Scan the records and identify every line in which the string "Toggle" occurs, then return those lines.

━━━ Data extracts ━━━

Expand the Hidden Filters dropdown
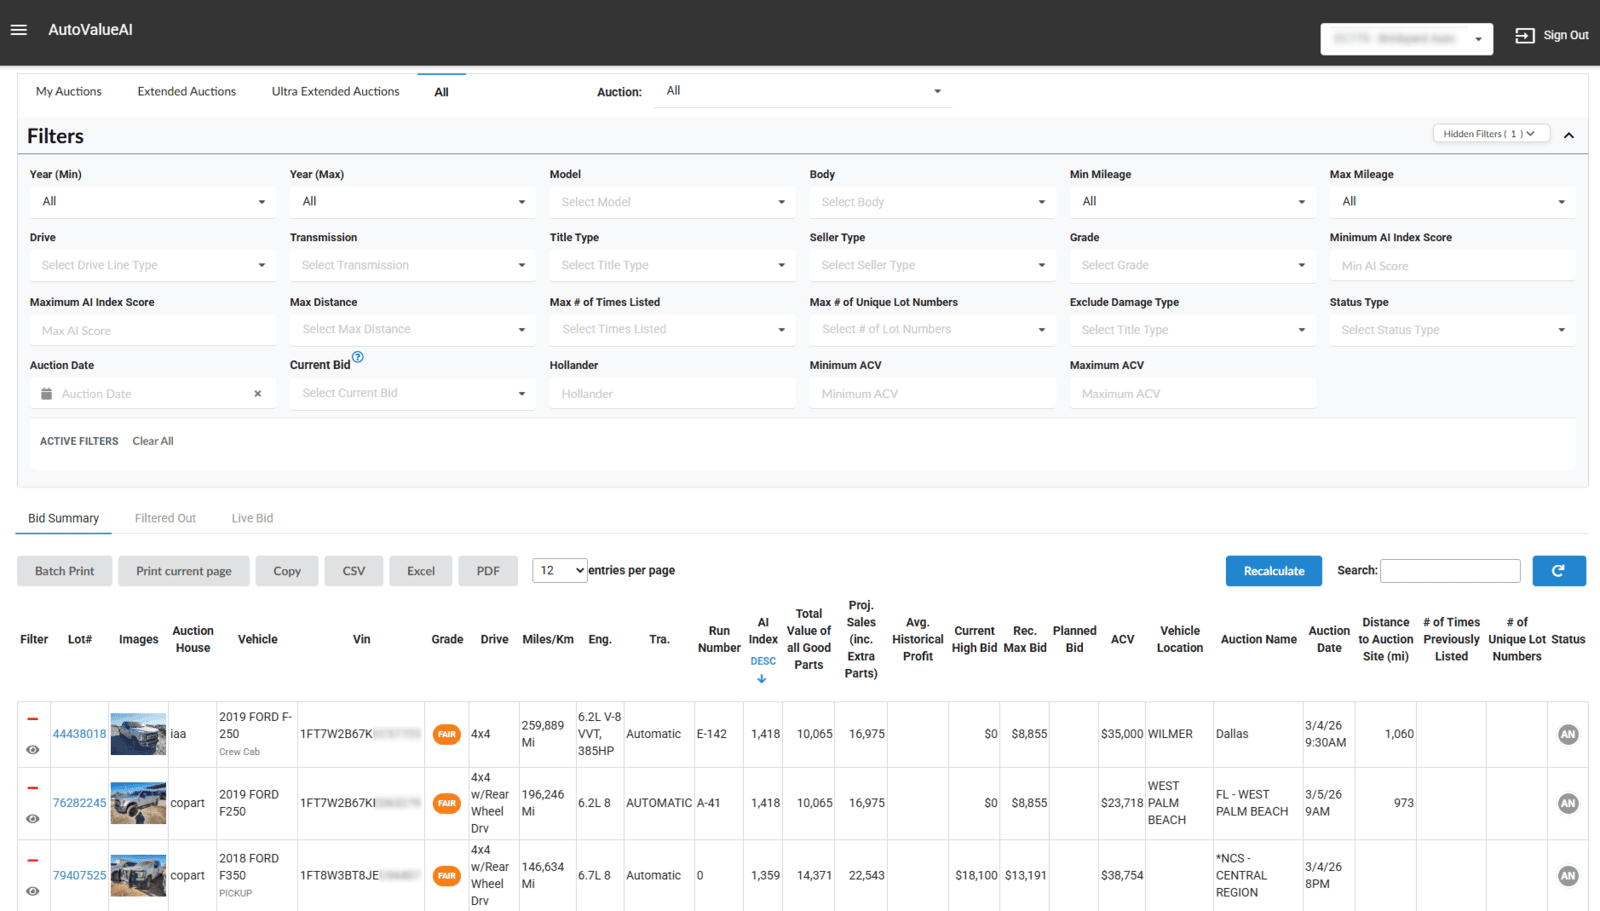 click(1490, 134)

━━━
━━━ Data extracts ━━━

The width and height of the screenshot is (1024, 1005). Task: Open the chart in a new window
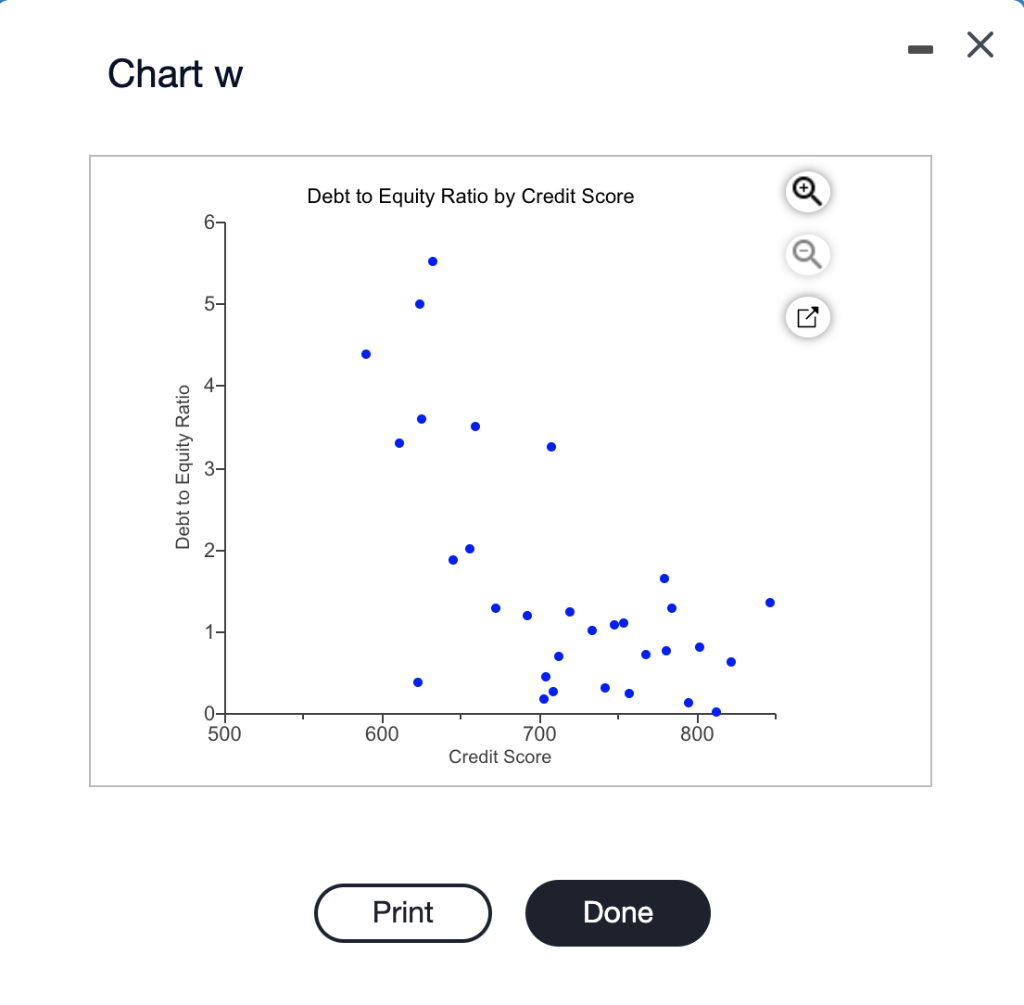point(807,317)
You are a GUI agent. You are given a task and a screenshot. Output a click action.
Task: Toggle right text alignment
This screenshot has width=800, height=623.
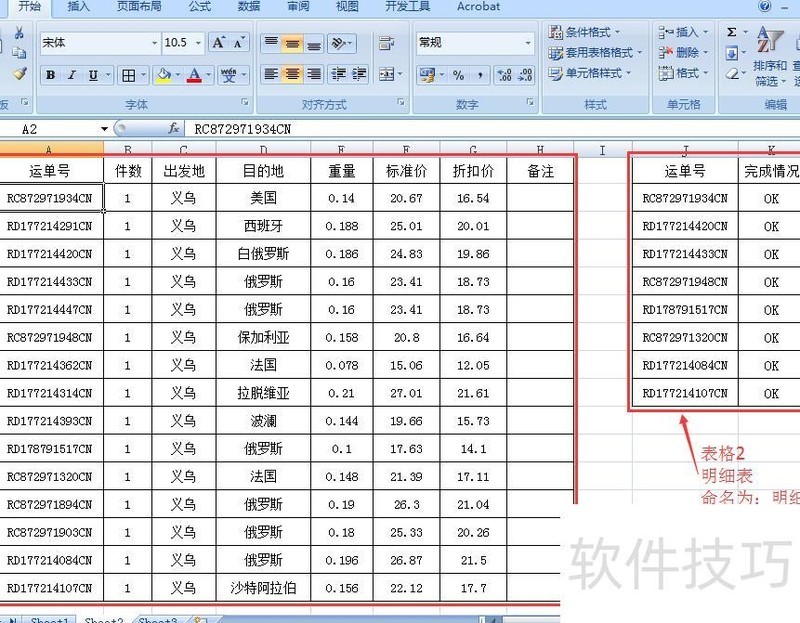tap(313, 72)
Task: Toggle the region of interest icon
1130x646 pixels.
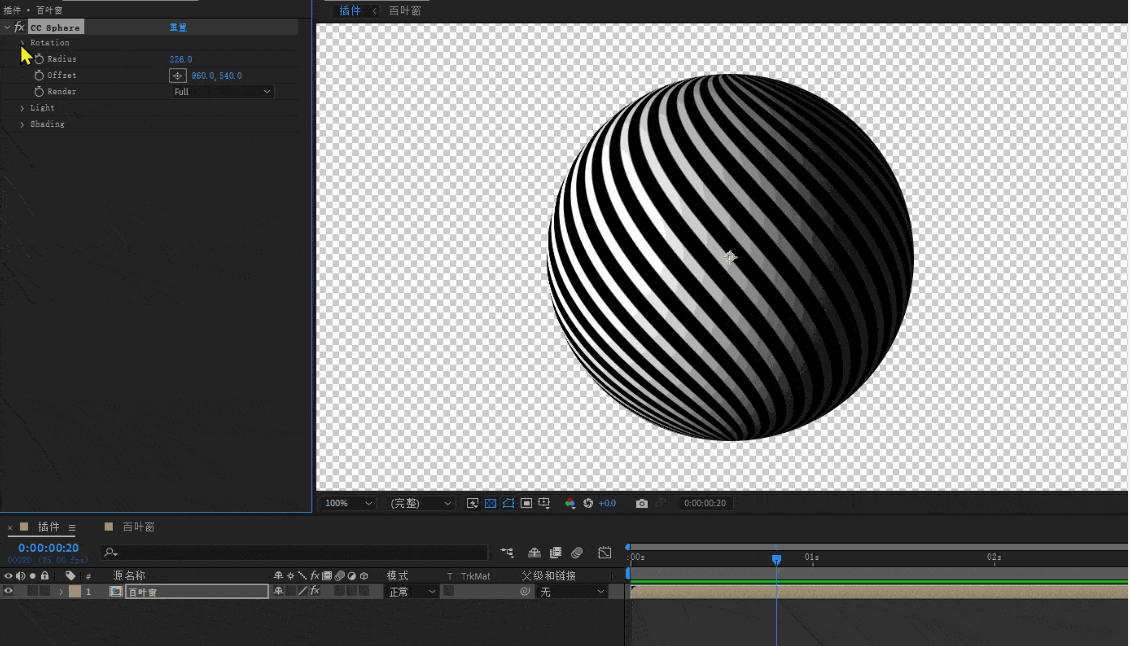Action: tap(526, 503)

━━━
━━━ Data extracts ━━━

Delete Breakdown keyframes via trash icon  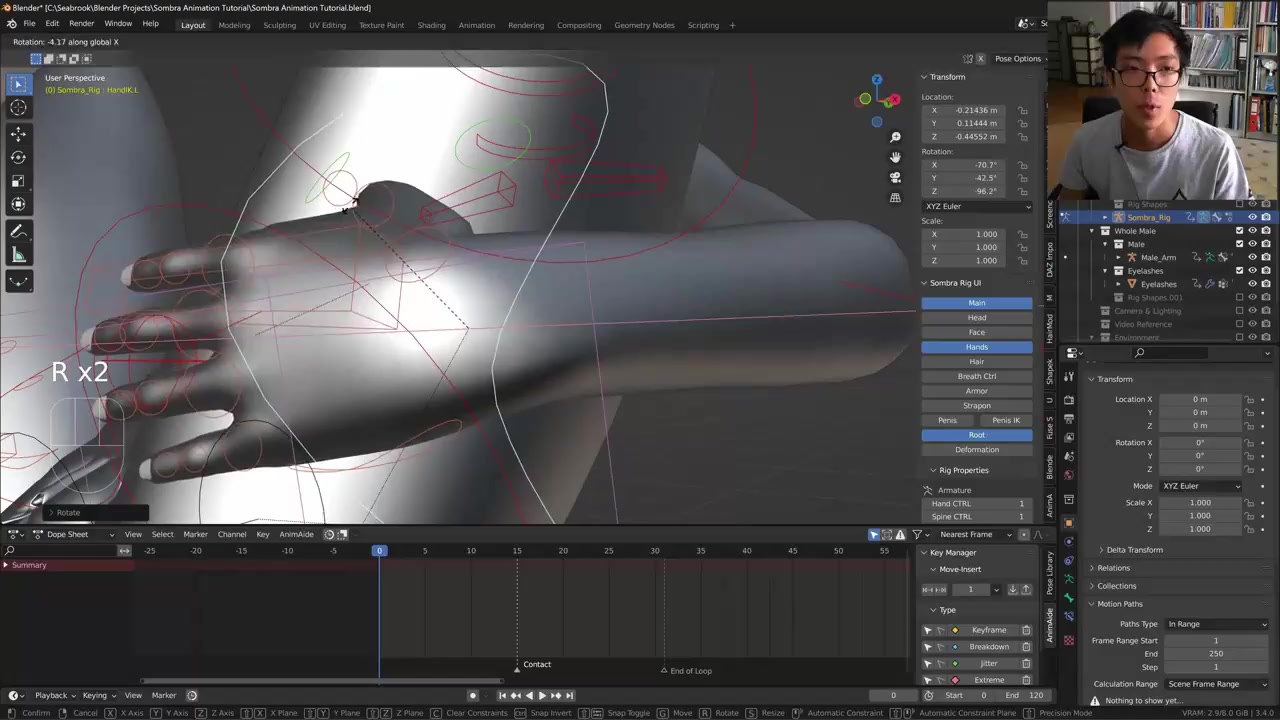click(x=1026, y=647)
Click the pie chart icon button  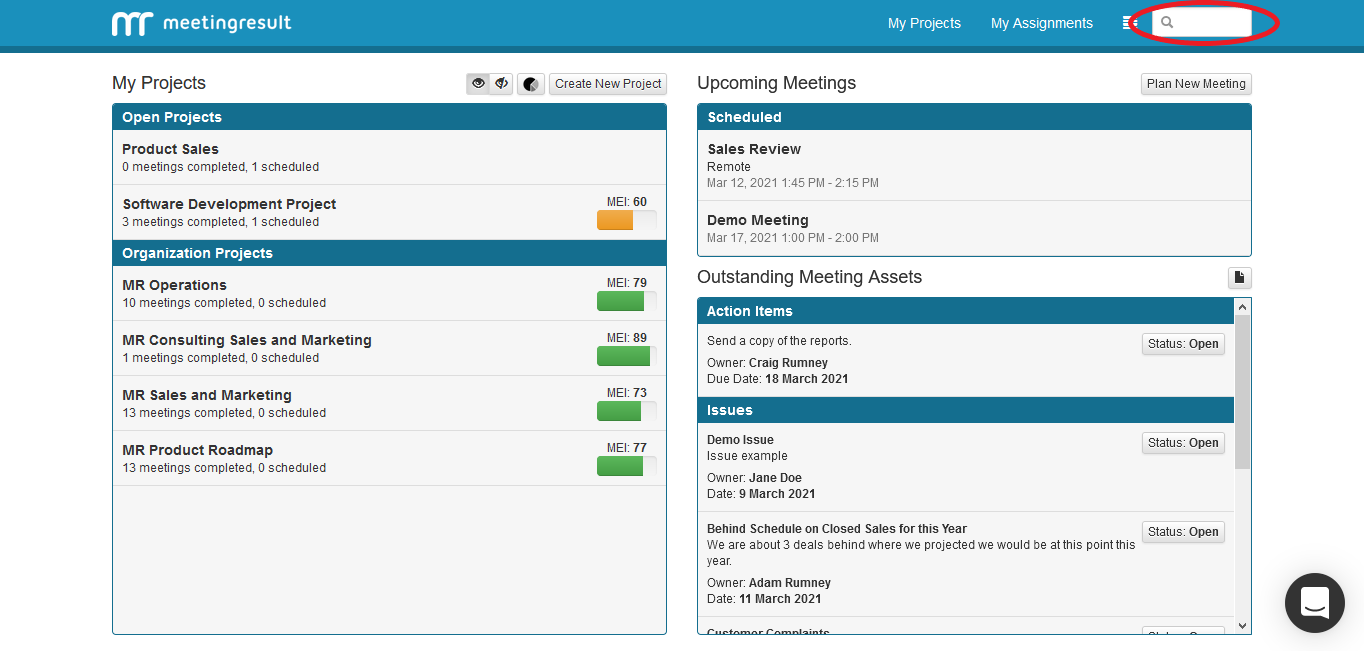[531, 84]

━━━

Exercise answer:
Task: Toggle right text alignment
Task: Toggle the region of interest icon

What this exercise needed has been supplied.